> WHAT YOU HAVE TO DO: Add -62 to every coordinate in the answers of the items from the line with "Where should I" to the line with "pos(402,367)". Rewrite those lines in full with their requests, and omit the pictures.

> SUPPLIED INFORMATION:
★ ★ ★ ★ ★

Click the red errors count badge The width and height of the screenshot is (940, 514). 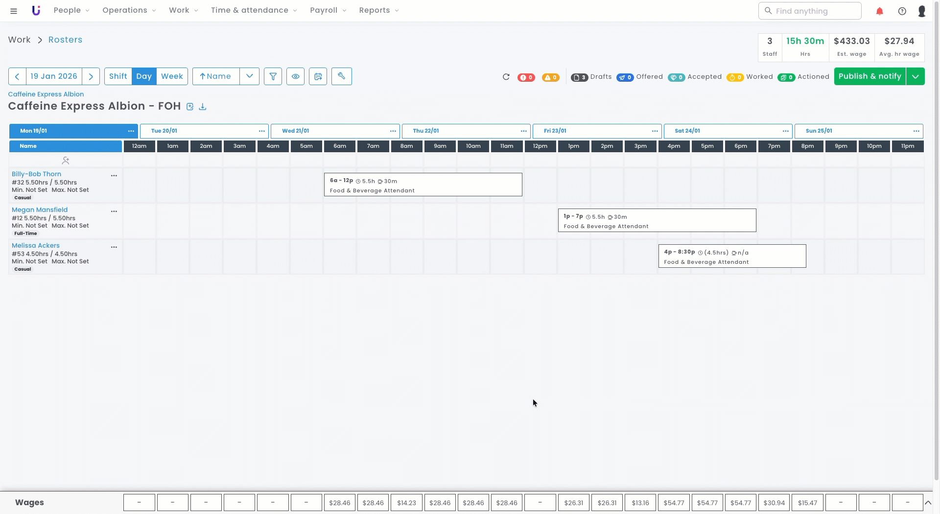point(526,77)
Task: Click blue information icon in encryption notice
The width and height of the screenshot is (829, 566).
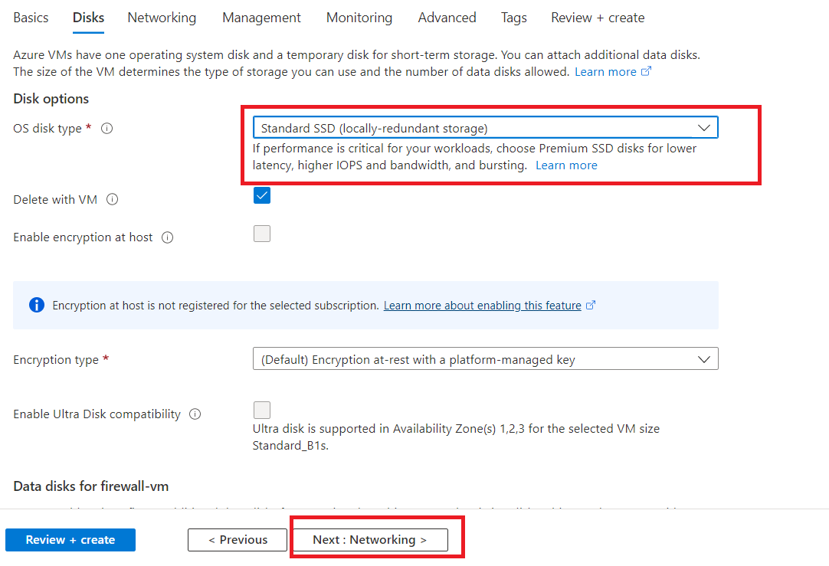Action: coord(36,305)
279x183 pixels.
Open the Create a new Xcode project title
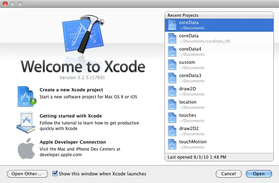click(71, 90)
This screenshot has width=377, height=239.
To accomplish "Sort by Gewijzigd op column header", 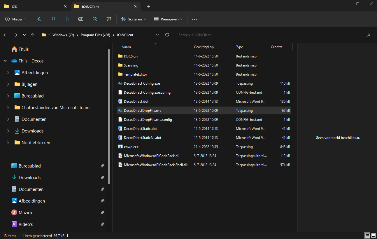I will 204,47.
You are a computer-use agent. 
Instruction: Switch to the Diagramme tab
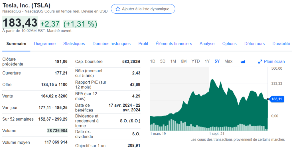(x=45, y=44)
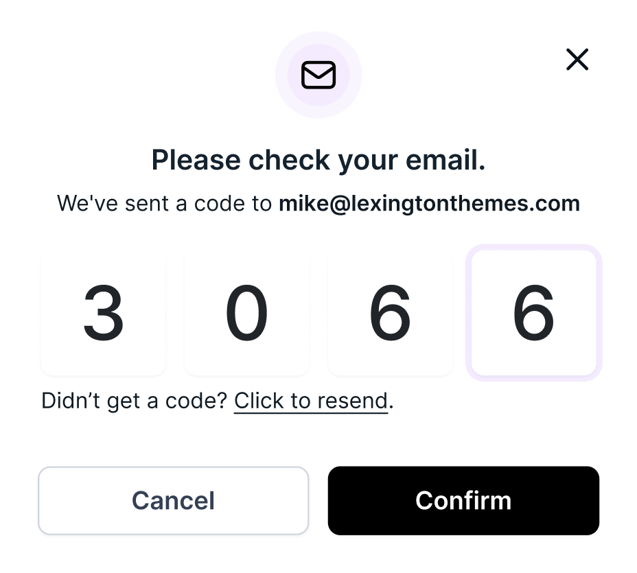Click the envelope mail icon

tap(319, 75)
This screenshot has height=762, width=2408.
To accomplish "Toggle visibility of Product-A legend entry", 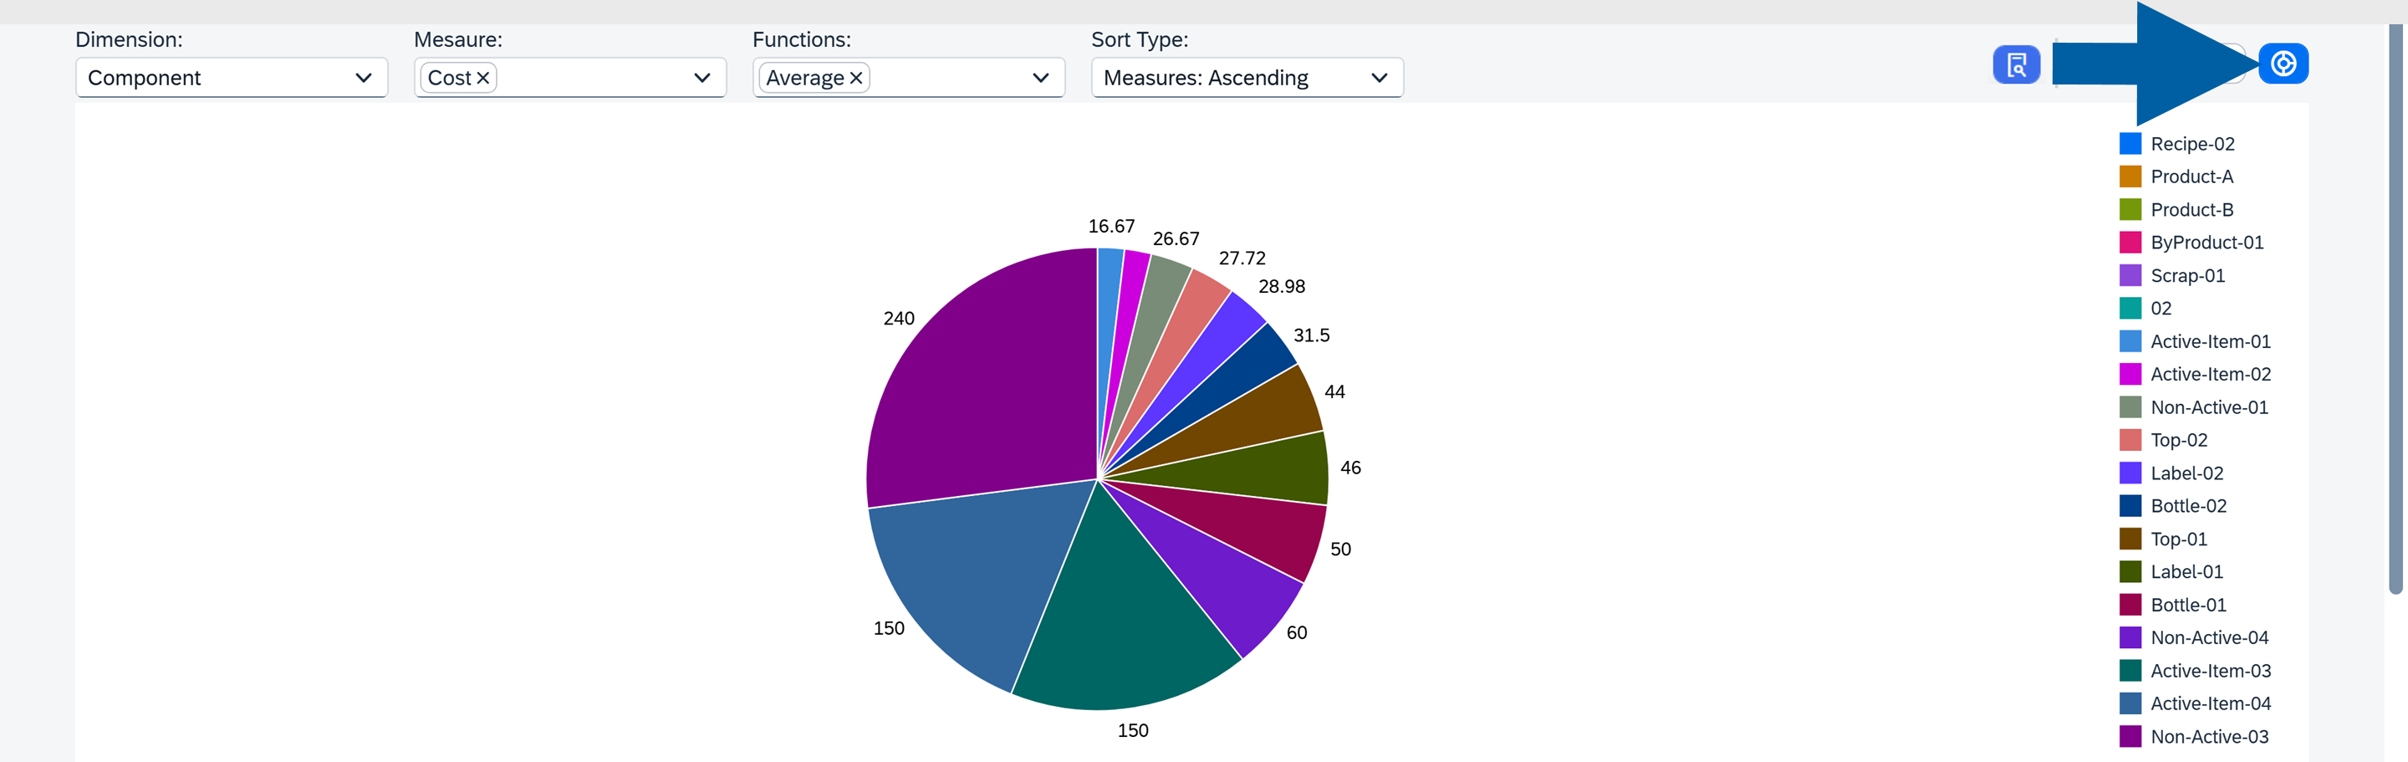I will coord(2193,176).
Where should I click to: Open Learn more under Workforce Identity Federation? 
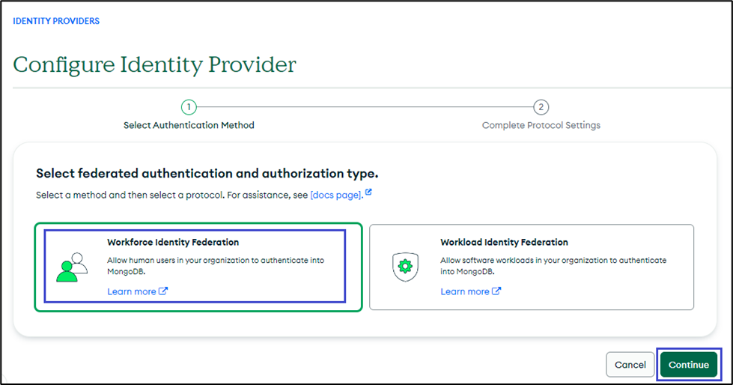(x=132, y=291)
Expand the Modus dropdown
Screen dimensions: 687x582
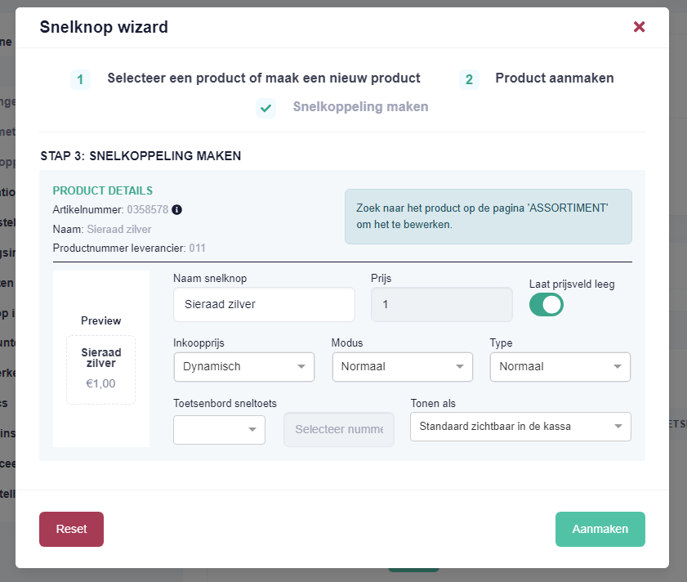pos(402,367)
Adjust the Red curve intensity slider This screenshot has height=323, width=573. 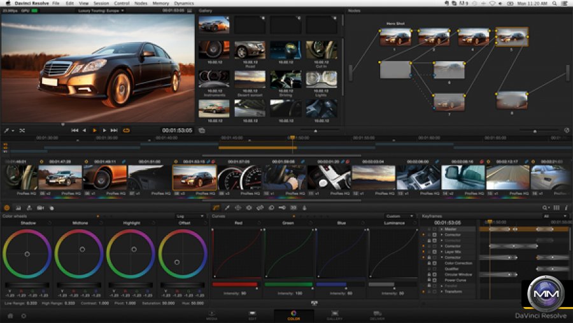pyautogui.click(x=234, y=284)
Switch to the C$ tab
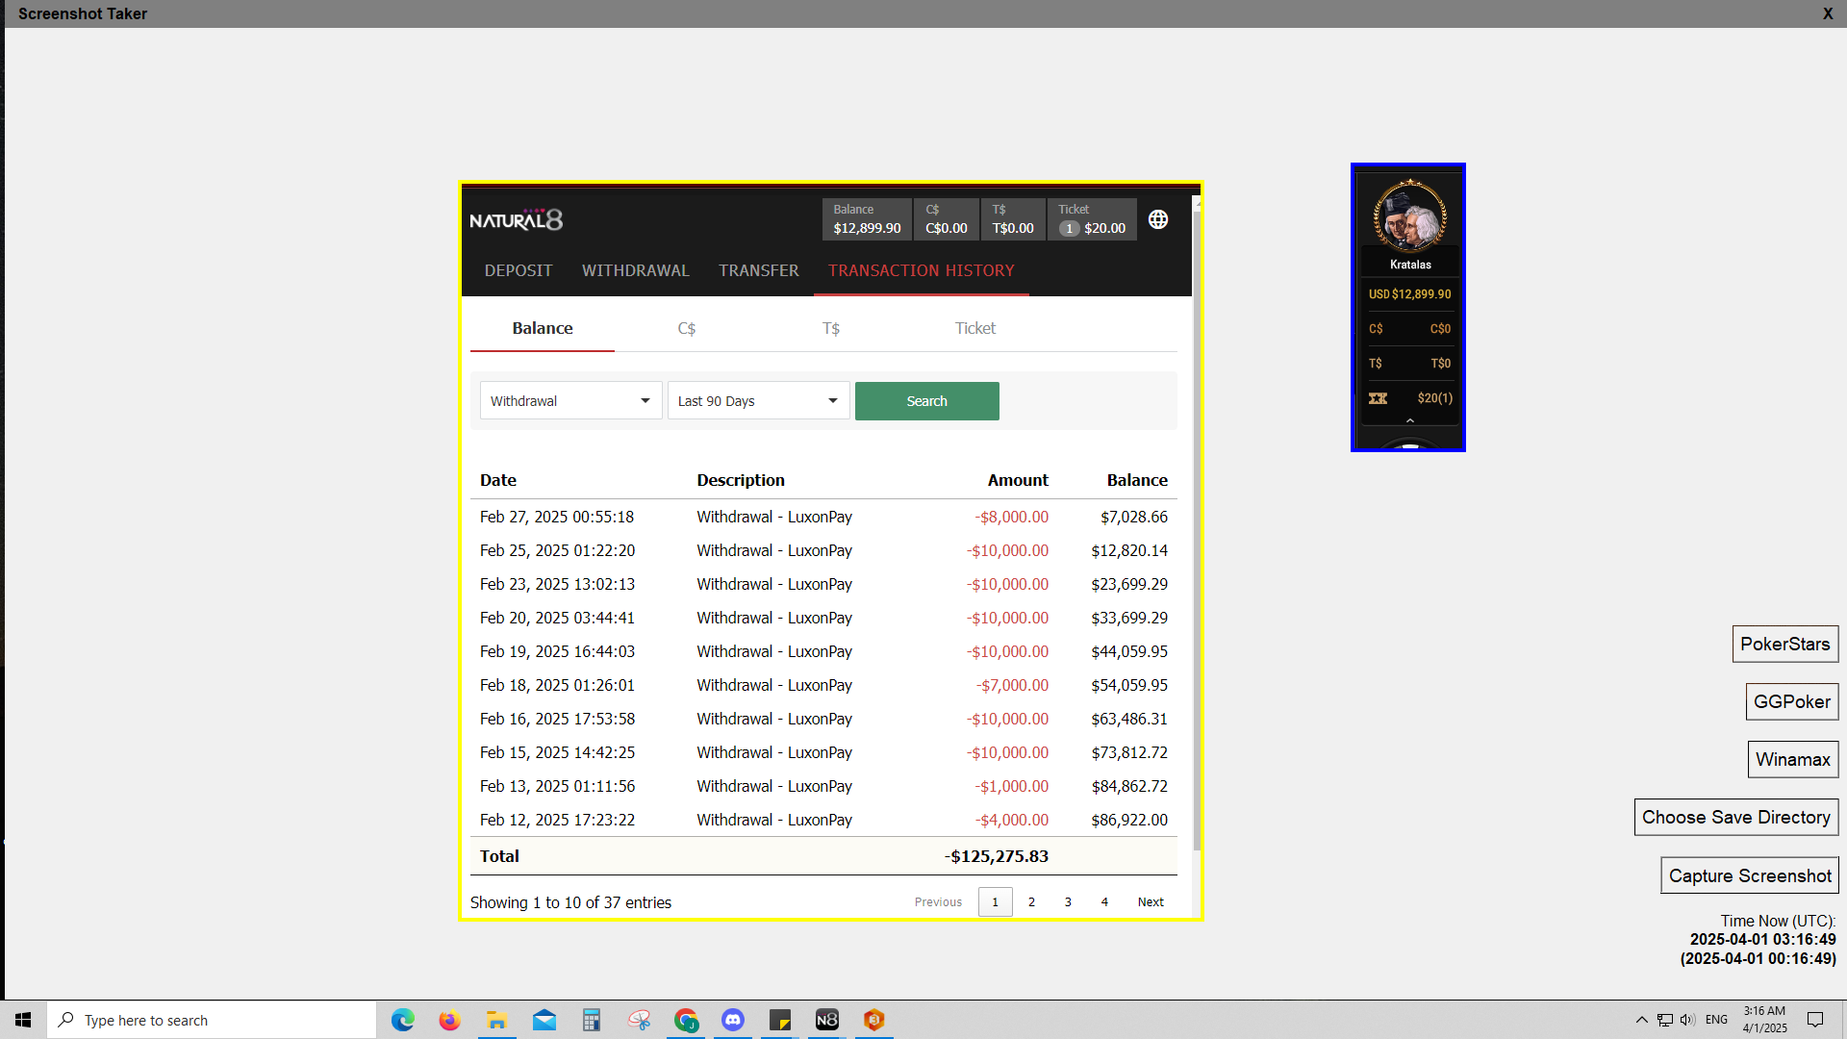Screen dimensions: 1847x1039 [686, 328]
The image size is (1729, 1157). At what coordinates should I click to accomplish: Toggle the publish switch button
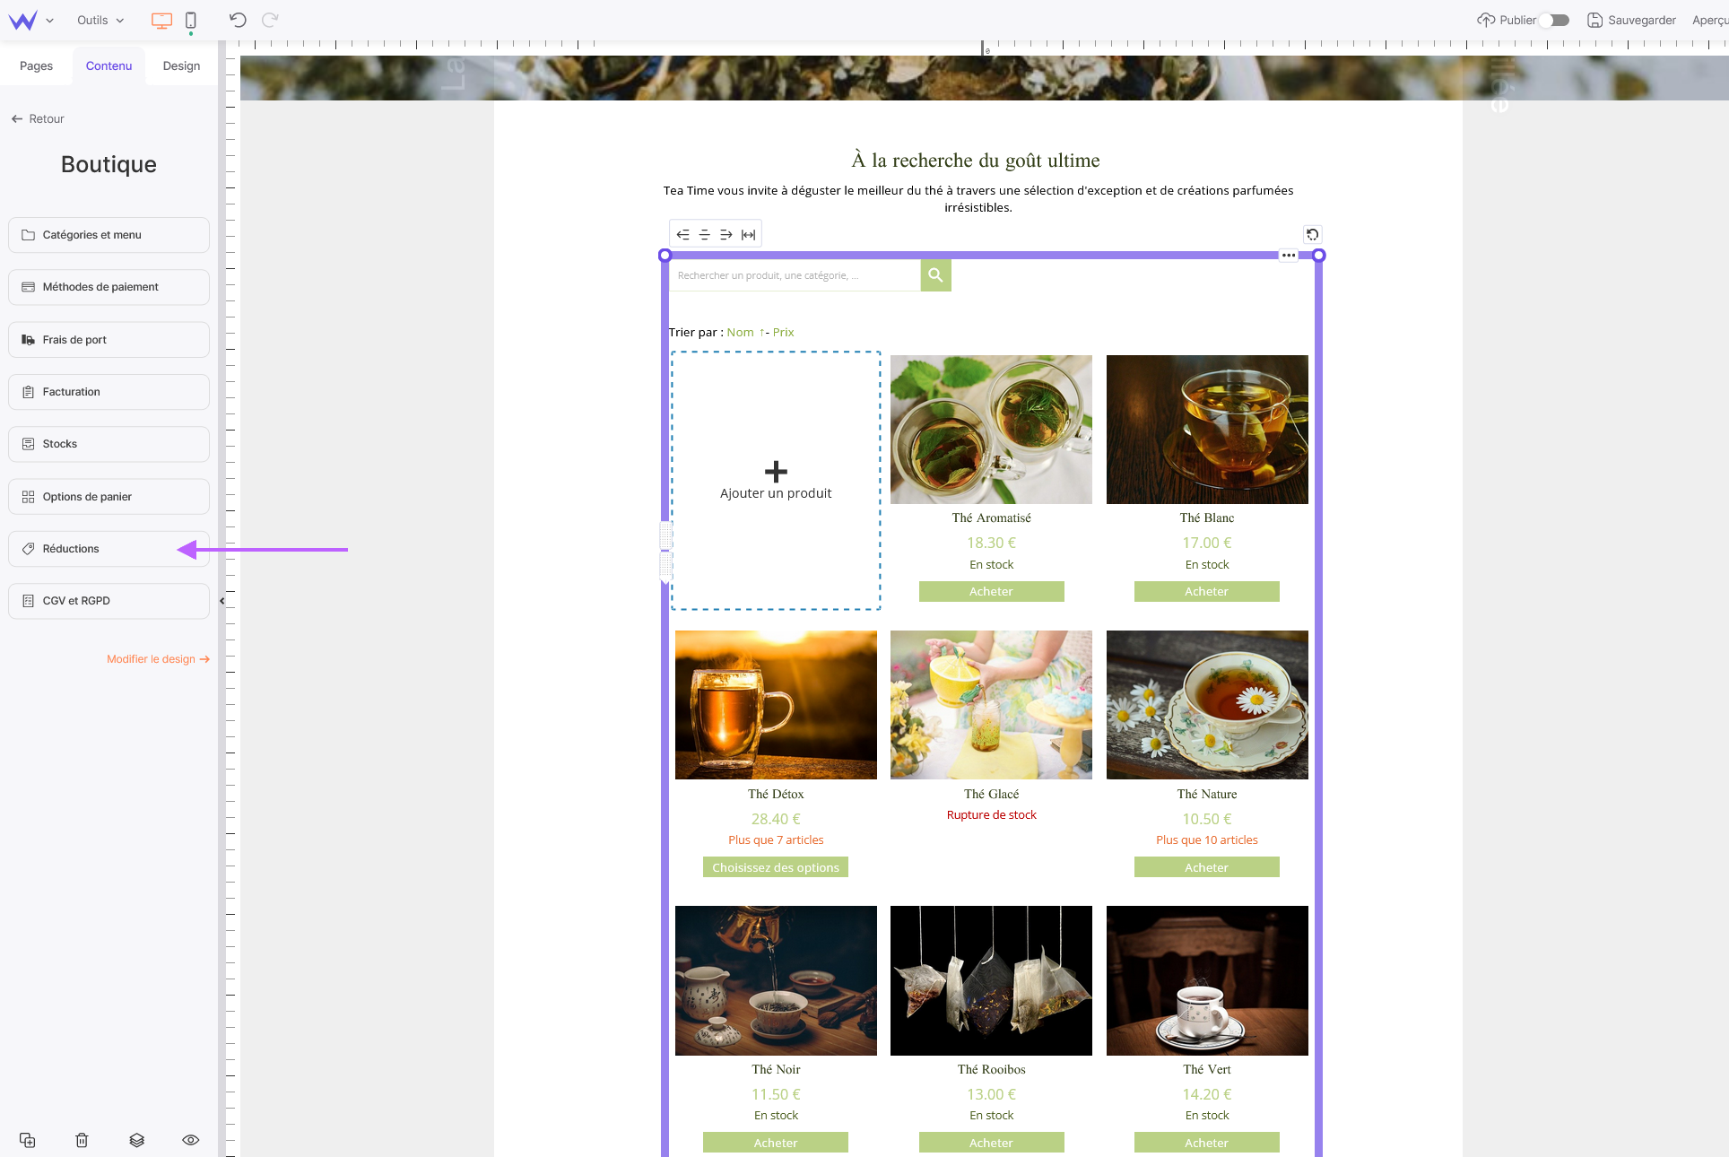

★ ★ ★ ★ ★

> TASK OUTPUT:
Where should I click to: Open Learn more under Workforce Identity Federation? 
(x=70, y=229)
Expand the Modus dropdown
Screen dimensions: 687x582
pos(340,305)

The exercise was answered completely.